What to work on >>
Rewrite the stretch from the start of the items through the line containing "Click the Elementor", keeping the requests, and multiply every coordinate in the answers by 1.55, rounding to whole numbers with halves rounded up. Numbers in the requests stay unchanged, and nothing past that line is included.
━━ Records to process ━━
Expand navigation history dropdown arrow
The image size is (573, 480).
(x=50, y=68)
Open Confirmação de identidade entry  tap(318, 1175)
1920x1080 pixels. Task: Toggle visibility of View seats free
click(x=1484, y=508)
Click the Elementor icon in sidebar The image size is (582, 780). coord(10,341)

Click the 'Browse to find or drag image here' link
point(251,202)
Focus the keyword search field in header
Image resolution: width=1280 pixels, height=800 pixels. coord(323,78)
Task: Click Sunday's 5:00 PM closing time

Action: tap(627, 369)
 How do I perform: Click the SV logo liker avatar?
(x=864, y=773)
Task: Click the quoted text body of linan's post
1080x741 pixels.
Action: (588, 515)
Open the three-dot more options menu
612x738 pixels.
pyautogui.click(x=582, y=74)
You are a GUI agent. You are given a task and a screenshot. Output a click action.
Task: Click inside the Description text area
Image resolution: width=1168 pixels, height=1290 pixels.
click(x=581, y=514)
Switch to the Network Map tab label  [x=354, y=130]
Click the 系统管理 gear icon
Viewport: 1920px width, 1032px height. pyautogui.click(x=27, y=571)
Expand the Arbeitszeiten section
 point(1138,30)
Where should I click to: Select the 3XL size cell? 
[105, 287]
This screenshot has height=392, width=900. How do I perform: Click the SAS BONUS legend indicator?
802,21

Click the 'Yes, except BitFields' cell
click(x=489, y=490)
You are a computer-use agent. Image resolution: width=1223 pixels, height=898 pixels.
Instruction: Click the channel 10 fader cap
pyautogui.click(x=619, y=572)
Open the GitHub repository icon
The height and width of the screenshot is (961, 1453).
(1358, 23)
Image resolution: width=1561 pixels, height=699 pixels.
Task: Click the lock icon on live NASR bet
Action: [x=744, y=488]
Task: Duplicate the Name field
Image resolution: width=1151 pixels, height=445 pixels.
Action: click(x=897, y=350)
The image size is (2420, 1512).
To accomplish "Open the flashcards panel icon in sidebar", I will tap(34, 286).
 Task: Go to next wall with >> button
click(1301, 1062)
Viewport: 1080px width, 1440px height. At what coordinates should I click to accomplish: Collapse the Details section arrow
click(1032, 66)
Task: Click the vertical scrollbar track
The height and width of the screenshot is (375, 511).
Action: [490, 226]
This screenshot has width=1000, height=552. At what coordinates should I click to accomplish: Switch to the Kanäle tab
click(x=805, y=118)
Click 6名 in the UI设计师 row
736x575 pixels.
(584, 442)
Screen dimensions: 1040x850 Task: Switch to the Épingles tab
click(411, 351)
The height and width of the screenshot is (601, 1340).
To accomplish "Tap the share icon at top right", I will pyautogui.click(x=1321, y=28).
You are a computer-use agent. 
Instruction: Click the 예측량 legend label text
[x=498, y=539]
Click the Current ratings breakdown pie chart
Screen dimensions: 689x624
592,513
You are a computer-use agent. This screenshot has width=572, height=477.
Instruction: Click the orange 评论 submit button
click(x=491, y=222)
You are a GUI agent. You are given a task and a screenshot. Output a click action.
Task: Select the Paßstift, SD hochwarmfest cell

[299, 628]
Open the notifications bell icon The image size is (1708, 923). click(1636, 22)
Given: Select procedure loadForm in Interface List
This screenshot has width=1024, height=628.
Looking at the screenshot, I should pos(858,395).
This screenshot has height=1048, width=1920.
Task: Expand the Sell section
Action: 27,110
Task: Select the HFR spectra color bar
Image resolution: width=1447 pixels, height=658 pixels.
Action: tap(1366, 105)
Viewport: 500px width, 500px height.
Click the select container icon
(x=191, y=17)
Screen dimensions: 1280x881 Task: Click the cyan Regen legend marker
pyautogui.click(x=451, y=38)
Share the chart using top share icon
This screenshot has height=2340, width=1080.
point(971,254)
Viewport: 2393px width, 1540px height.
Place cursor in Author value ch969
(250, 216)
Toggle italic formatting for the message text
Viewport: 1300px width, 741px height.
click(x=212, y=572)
━━━
Written reply >>
Expand navigation history dropdown arrow
The image size is (573, 480).
(x=78, y=105)
Open Confirmação de identidade entry  tap(493, 1821)
1920x1080 pixels. Task: Toggle visibility of View seats free
click(x=2300, y=787)
Click the Elementor icon in sidebar The image size is (582, 780). coord(16,529)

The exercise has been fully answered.